Dans "La consolante", pour faire moderne, ou littéraire, je ne sais, Anne Galvada supprime volontiers les pronoms personnels. Pourquoi pas ? Mais alors, dans ce cas, pourquoi conjuguer les verbes ? Pourquoi accorder les féminins et les pluriels ? Ne serait-il pas plus simple de lister les mots au début de la phrase, et au lecteur de les remettre en ordre de marche ? C'est un peu ridicule comme procédé. Et ça gâche le peu d'intérêt que je pourrais encore trouver à son histoire.
Oui, je sais, je critique volontiers, j'ai la plume méchante, l'âme fielleuse, le coeur aigri. Je ne dois pas être suffisamment drückerisé, sans doute. Je manque de drückerisme. Il faudrait que je prenne du Drückeral 120. Chouette, ce n'est même pas sur ordonnance !
Classé sous Blog de Jean-Paul Tapie par Jean-Paul Tapie
Commentaires sur La drückerisation »
je te cite "Anne Galvada supprime volontiers les pronoms personnels.
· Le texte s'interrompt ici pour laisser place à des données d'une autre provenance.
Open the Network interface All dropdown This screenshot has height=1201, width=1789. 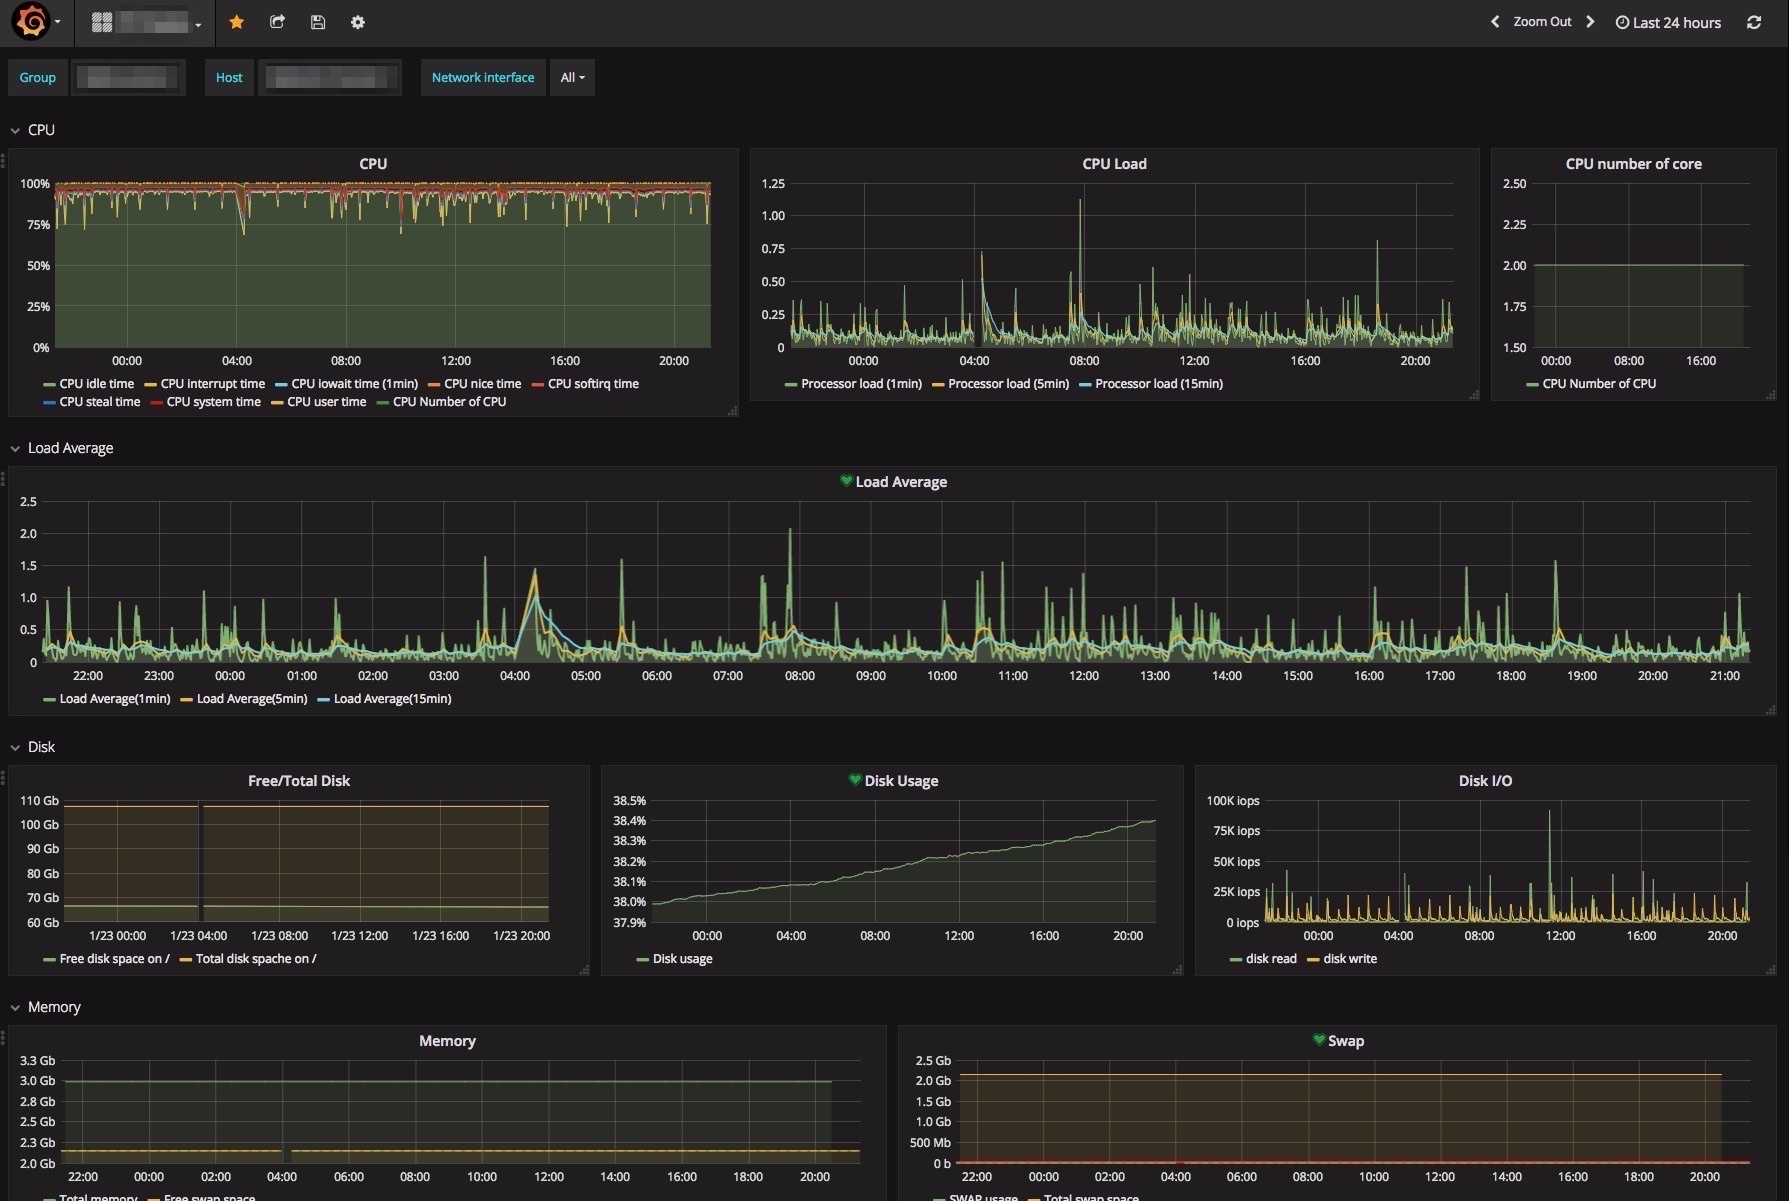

Pourquoi pas ? Mais alors, dans ce cas, pourquoi conjuguer les verbes ? Pourquoi accorder les féminins et les pluriels ? Ne serait-il pas plus simple de lister les mots au début de la phrase, et au lecteur de les remettre en ordre de marche ?"
la réponse est dans la question : parce qu'Anna Gavalda n'est pas William Burroughs.